The false teachers "missed the mark" (Newberry margin) and voluntarily "turned aside to vain discourse" (JND) with no profitable results (v.6). Their ambition to become prestigious law-teachers was mixed with ignorance – "understanding neither what they say" – and outright assertiveness – "strenuously affirm" (v.7, JND). Such eagerness to establish themselves led to blasphemy (v.20), the putting away of a good conscience, and irreparable shipwreck of their faith (v.19). In contrast, the true teacher should build up, stir up and lift up the saints (1 Cor 14.3),4 while being humble yet knowledgeable, authoritative yet meek. He must have a high regard for God, a clear conscience and a Biblically based foundation for his life.

Third, the ultimate goal in disciplining erring believers is their eventual restoration. Therefore, when Hymenæus and Alexander were "delivered unto Satan" – excommunicated from the protective sphere of the local assembly – it was in order "that they may learn not to blaspheme" (v.20). Timothy’s charge to the false teachers was also intended to have the positive result of love which, in order to develop, requires "a pure heart, and a good conscience, and faith unfeigned [non-hypocritical]" (v.5).

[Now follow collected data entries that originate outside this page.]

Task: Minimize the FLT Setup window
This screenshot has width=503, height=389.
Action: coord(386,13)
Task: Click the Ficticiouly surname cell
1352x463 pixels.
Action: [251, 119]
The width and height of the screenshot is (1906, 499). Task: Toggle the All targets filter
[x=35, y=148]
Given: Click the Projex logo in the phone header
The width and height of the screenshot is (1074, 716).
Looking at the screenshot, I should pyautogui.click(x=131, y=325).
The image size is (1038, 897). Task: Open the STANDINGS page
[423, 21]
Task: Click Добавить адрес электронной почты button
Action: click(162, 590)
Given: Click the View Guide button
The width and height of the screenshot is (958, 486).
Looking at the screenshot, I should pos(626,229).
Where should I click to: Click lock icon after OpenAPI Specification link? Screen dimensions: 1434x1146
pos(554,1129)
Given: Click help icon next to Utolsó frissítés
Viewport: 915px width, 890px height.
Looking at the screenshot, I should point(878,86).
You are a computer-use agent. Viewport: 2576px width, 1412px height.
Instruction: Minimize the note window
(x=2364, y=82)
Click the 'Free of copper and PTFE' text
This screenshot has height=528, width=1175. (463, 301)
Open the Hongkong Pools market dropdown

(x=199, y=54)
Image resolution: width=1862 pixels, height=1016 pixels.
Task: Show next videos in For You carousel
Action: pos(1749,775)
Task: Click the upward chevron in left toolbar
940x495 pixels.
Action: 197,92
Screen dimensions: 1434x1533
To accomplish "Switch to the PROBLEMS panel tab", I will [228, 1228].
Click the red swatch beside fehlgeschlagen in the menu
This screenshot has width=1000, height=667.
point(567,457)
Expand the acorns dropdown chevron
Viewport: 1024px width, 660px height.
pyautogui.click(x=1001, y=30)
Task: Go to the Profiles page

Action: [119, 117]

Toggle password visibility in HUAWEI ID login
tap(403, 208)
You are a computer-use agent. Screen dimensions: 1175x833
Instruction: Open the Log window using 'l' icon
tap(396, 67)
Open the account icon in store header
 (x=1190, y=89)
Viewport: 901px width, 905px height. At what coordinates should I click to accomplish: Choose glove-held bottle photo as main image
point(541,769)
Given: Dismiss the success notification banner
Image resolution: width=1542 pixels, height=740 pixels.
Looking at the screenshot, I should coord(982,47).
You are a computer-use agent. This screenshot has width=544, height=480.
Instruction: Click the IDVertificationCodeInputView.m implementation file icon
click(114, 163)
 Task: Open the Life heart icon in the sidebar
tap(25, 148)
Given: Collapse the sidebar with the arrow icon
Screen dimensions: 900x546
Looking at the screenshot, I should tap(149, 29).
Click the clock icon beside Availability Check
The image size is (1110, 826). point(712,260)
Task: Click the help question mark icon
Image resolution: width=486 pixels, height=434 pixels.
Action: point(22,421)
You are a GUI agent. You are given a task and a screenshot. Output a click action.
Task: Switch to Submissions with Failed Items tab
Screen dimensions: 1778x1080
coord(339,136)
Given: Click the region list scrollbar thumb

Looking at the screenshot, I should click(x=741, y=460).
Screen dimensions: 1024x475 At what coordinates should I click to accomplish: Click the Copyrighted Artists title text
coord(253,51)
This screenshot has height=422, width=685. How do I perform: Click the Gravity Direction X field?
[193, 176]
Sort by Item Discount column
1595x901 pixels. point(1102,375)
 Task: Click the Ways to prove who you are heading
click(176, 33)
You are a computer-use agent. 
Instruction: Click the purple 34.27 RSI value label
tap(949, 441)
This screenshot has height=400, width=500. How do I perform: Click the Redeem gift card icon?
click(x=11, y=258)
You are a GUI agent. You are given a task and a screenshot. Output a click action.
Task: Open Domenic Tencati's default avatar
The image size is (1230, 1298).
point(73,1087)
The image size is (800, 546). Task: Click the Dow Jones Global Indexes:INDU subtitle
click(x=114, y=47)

Fourth, the church is likened to a building "built upon the foundation of apostles and prophets, Jesus Christ Himself being the chief corner stone" (Eph 2.20). At the beginning of the church period, before a completed New Testament, God instructed saints through authoritative apostolic teaching and Spirit led prophetic ministry. Since Timothy was specially identified for Christ’s service through prophetic utterance (v.18) his duty at Ephesus came with divine authority.

Fifth, the sheer difficulty of Timothy’s specific mission, and the stamina required for the Christian life generally, was implied by the words, "war a good warfare" (v.18). By reflecting upon the prophecy that called him to service, Timothy was to be heartily encouraged in his difficult endeavour.

Paul’s Thankfulness (vv.11-17)

Paul was unceasingly grateful to the Lord for considering him faithful, who before his conversion was "a blasphemer and persecutor, and an insolent overbearing man" (v.13, JND). In giving him a work to do – "putting me into the ministry" (not a paid pastorate, but lowly service) – and providing the necessary strength to accomplish it – "hath enabled me" – Christ entrusted Paul with the invaluable treasure of the gospel (vv.11-12). This gospel glorifies God, is worthy of acceptance by all in every detail, and focuses on the pre-existent Saviour who stooped from unspeakable heights to enter this world for the salvation of sinners (vv.11,15). Such gratitude was combined with a deep sense of his own unworthiness and God’s ineffable majesty.

Paul considered himself to be the worst sinner (v.15) and, therefore, his own conversion became a pattern which displayed the length to which Christ’s longsuffering may extend to save a guilty soul (v.16). He was transformed from "breathing out threatenings and slaughter against the disciples of the Lord" (Acts 9.1) into a devoted servant of the church, energised by "faith and love" (v.14). Now none need despair that they are beyond redemption.

Having explained the reasons for his thankfulness, Paul burst forth with praise to God that was full of doctrinal richness (v.17):

• "The King of the ages" (JND) implies God’s sovereignty and transcendence over the succeeding ages of time.

• "Incorruptible" (JND) suggests both the immutability (never changes) and holiness of deity.

• "Invisible" reminds us that "God [who] is a Spirit" (Jn 4.24), dwells "in unapproachable light" (1 Tim 6.16, JND), and "there shall no man see [Him], and live" (Ex 33.20). He has, however, graciously made Himself visible in His beloved Son (Jn 1.18).

• "The only wise God" explains that He is unique and incomparable with heathen idols: "To whom then will ye liken God? or what likeness will ye compare unto him?" (Is 40.18).

• "Be honour and glory forever and ever. Amen" – God’s praise will never end.

To be continued.

1McClain, J A. Law and Grace: A study of New Testament concepts as they relate to the Christian life (BMH Books).
3Lilley; cited by Hiebert, D E. Everyman’s Bible Commentary: First Timothy (Moody Press).
4Newell, D J. Studies in the First Epistle to the Corinthians (unpublished).